Validity is the extent to which the data registered can be assessed in terms of accuracy and relevant rules or definitions [35]. A high validity rate (91.9%) was reported for Singapore’s cancer registries, which could be attributed to the fact that these registries were focused on a specific field [26]. In the present study, nearly one-third of our registries (35%) had low validity, mainly due to the lack of uniform definitions for items due to the variety of DRS fields. This observation highlights the importance of employing uniform, transparent, and accurate definitions by all registries according to existing guidelines and classifications.

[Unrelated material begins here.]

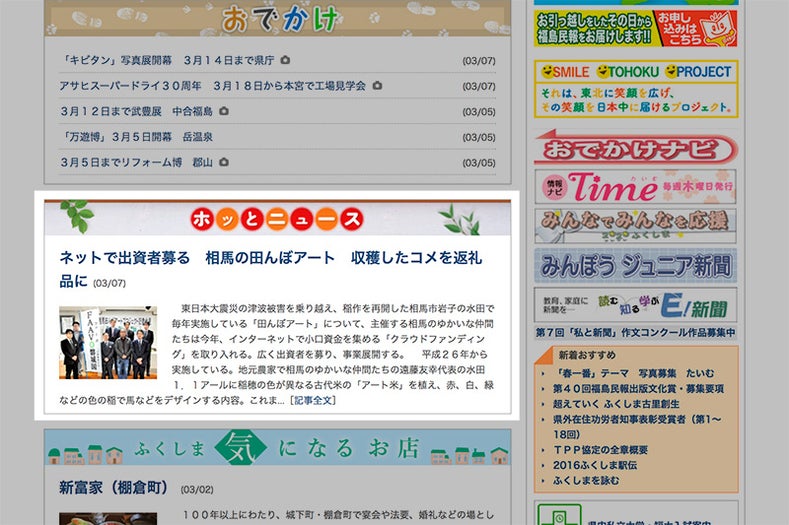Screen dimensions: 789x525
Task: Open the 情報ナビ Time banner
Action: point(635,187)
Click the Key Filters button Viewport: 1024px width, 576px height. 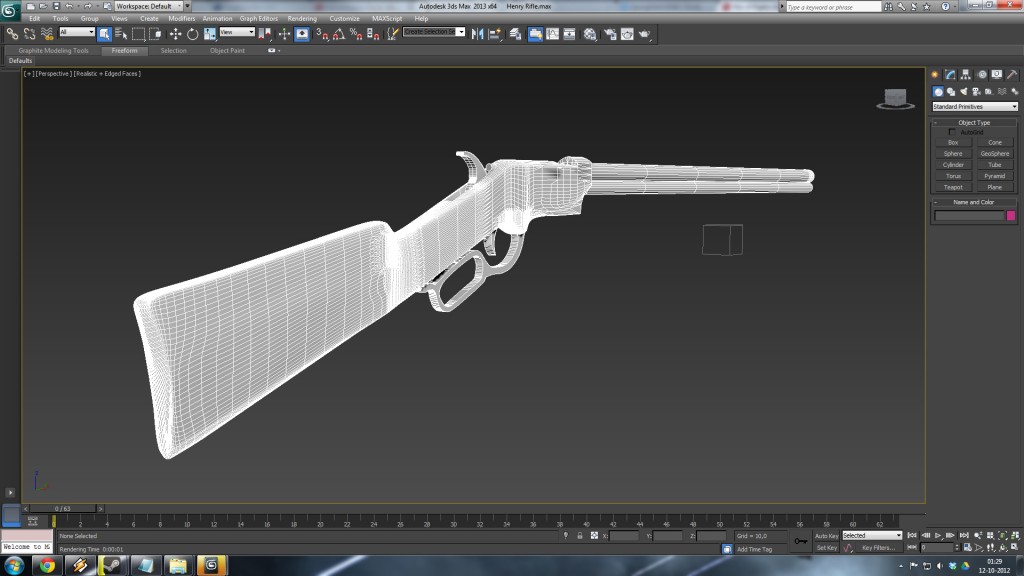878,548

Interpretability is defined as the ease of understanding of data for users, presenting one of the main challenges faced by data registries and requiring a clinical framework for data interpretation and scoring [2]. Registered data can be interpreted only if they are specifically assigned to exact endpoints [22]. In our checklist, this quality domain was assessed by a single question (Q4), asking about the presence or absence of a data dictionary at each registry, and almost all (98%) of the registries investigated obtained a score higher than the cut-point. There are no previous reports on the interpretability of registered data in DRSs, so we could not compare our observation with other studies in terms of this QC domain.

The main strength of the present investigation included the development of a customized checklist to assess data quality in Iran’s DRSs in various fields in terms of all main QC standard indicators. One of the limitations of this study was that we confined our search to DRSs established by SBMU in Tehran, which could decrease the generalizability of our findings. Second, most of these DRSs mainly rely on the reports generated by governmental hospitals, and it is possible that the private hospitals or health service centers in different regions might not be covered.

Conclusion

In this study, a customized checklist was developed to assess the quality of the data recorded in DRSs, which could be considered a proof of concept for future investigations. Our results demonstrated that most of DRSs had high degrees of interpretability, accessibility, comparability, and completeness. However, their timeliness and validity needed to be improved. As the DRSs of the SBMU acquired a high degree of quality control in most of the studied domains allows for greater confidence in the use of the qualified data to improve the healthcare system and the possibility of integrating data with national healthcare data.